Christopher Thornberg, an economist hired by the Maloofs to dissect the plan, on Friday called the projections “highly overblown” and said actual revenues could have come in between $5 million and $15 million below forecasts.
What’s more, Thornberg said, city officials had presented a “wildly overblown estimate of the kind of revenue value this arena will bring to the city.”
“This project would really put the city right on the edge of potential fiscal disaster,” Thornberg said. “There’s a massive amount of risk for the Kings, the city and ultimately the NBA.”
City officials on Friday rejected Thornberg’s statements.
“Chris Thornberg has never talked to me or our finance director or anyone in the city government about our finances,” City Manager John Shirey said. “We feel very confident with the project that was on the table and we were prepared to move forward with that, and we can still deliver on that project if there is a change of heart tomorrow.”
A representative for AEG did not return a phone call seeking comment.
Concerns about debt
As the arena plan dissolved Friday, the Maloofs accused city officials of charging ahead while ignoring their concerns.
But in his news conference, Stern said the team’s concerns were heard. He suggested that the Maloofs became uncomfortable about the deal because they were worried about taking on more debt.
“They decided this wasn’t a transaction they wanted to go forward with, and this was their right,” Stern said. “If they had done it a little simpler, a little earlier, a little more directly, it would have saved a lot of angst and trouble.”
The Maloofs’ concerns with the plan only became publicly known in recent weeks.
The team owners said they first received a term sheet with the proposed provisions of the deal on Feb. 19, one week before the Maloofs, the NBA and city officials met in Orlando to negotiate.
In an email to NBA officials, George Maloof wrote the family was “having a hard time with this document” and that they “find it insulting.”
Other issues would materialize as a March 1 deadline to develop a financing plan approached.
Among those were a reluctance by the Maloofs to provide collateral for a refinanced loan that would replace the outstanding debt of about $65 million the family still owes the city.

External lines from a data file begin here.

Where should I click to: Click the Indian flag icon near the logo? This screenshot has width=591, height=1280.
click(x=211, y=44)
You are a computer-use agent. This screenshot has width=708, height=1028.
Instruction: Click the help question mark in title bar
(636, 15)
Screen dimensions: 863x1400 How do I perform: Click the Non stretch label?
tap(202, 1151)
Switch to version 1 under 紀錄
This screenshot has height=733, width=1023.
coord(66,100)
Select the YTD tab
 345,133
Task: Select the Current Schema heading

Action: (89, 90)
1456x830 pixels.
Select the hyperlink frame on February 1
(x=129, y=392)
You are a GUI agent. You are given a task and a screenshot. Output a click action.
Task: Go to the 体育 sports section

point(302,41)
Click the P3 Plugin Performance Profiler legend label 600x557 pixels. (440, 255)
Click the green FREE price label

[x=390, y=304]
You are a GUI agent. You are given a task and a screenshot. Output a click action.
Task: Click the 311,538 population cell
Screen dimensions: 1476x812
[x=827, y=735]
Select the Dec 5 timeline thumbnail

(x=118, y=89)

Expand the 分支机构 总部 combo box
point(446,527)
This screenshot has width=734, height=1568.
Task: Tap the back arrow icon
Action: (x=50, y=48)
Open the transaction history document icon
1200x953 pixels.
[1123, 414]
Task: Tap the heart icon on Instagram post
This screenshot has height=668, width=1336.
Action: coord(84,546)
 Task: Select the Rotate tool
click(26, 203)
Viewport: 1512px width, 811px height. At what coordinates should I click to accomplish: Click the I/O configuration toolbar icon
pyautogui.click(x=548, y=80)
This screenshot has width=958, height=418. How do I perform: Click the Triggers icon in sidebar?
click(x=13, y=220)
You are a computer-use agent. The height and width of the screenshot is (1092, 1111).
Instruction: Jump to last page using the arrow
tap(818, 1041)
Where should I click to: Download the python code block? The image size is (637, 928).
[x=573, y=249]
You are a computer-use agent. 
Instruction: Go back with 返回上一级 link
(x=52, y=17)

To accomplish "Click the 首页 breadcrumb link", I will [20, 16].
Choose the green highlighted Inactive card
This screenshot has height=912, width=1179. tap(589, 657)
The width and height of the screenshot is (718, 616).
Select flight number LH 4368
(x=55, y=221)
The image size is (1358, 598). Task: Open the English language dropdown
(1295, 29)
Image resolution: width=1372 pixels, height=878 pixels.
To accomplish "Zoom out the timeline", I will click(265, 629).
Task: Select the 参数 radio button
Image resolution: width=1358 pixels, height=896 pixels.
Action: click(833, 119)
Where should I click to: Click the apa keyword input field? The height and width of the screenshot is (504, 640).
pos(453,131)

The Maloofs also insisted that the city cover the project’s pre-development costs. They wanted more authority over arena designs and had issues with the length of the 30-year lease the Kings would have signed in the new facility.
‘We’ve been good boys’
George Maloof said those concerns and others were presented to city officials and the NBA in February. On March 6, the City Council voted to move forward with a term sheet that the Maloofs contend they did not agree upon – and, in fact, still included provisions they found unacceptable.
Shirey, however, said the city felt it “had addressed every issue” it had been made aware of by the NBA.
Mayor Johnson said Friday that he was “baffled, to say the least, at how we ended up here.”
“The Maloofs explicitly stated and agreed that the deal was a fair deal,” he said.
The death of the arena plan inevitably led to wishful talk in Sacramento of an ownership change of the Kings, a notion the Maloofs have repeatedly rejected. Billionaire Ron Burkle remains interested in purchasing the franchise and local business leaders have urged that the Maloofs step aside.
Johnson said he could not say with certainty that the Maloofs “are the best owners for Sacramento.”
“Sacramento deserves a partner who will honor their commitment, Sacramento deserves a partner who wants to work in good faith, and I think that Sacramento deserves better than we’ve got to this point.”
George Maloof said the team remains committed to staying in Sacramento. “Our intentions are not to blow this thing up,” he said. “We’ve been good boys.”
The mayor was reluctant to believe him.
“I think I’ve learned today they can change their mind,” he said.